**Work instructions:** Go through the data and copy each line where the word "Given" shows up.

** Data for review follows **

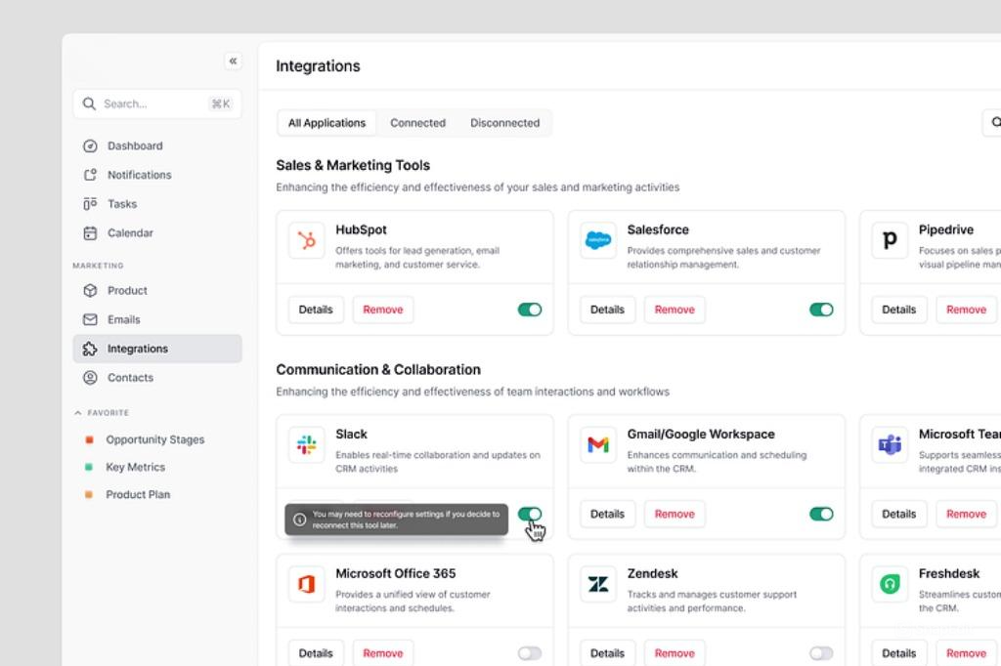The width and height of the screenshot is (1001, 666).
Task: Open Notifications in the sidebar
Action: 139,175
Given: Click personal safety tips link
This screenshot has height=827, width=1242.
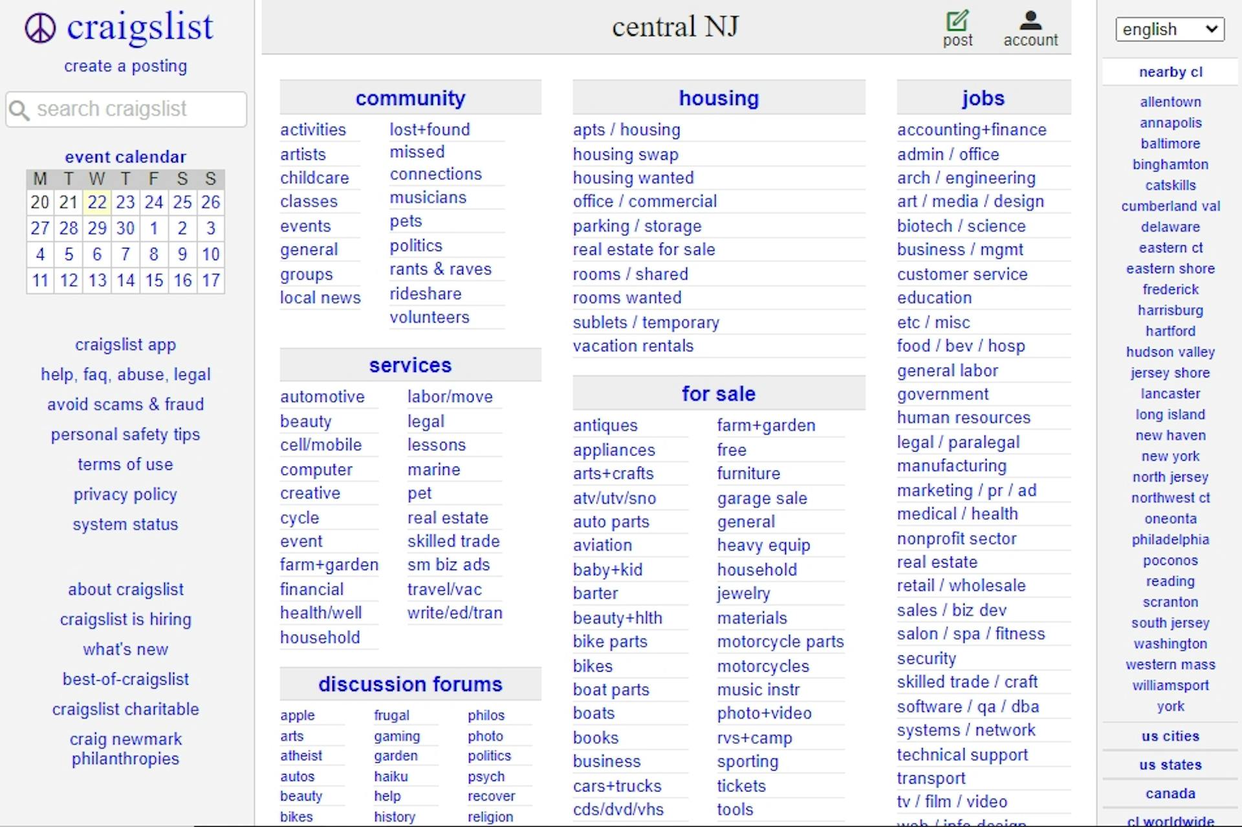Looking at the screenshot, I should [x=125, y=433].
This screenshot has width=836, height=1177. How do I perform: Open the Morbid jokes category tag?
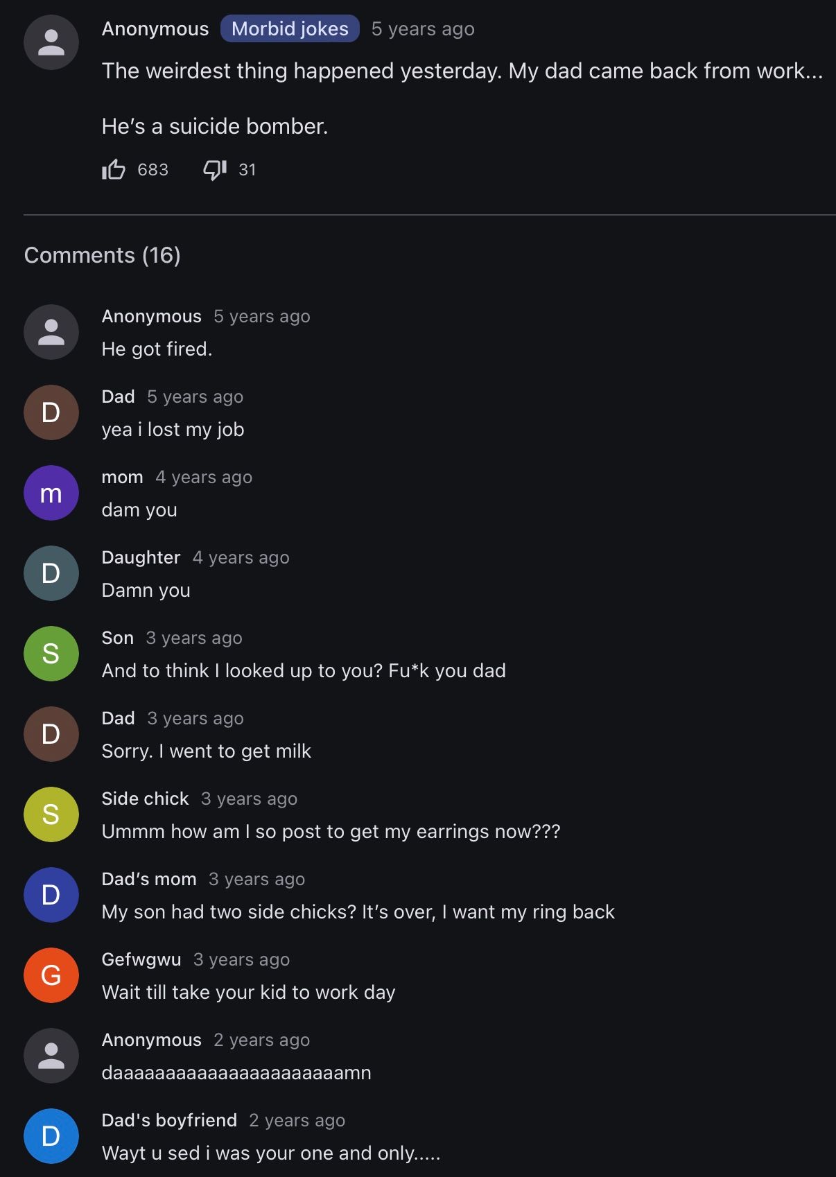tap(290, 28)
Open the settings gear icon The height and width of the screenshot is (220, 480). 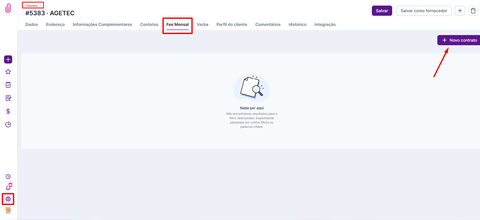[8, 199]
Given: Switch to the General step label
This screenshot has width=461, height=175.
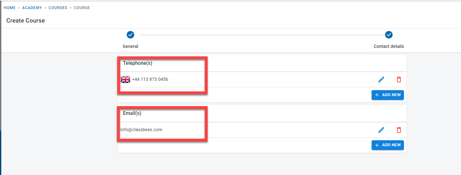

** End of Data for review **

**The completed task:**
Given: Click personal safety tips link
Given: Switch to the General step label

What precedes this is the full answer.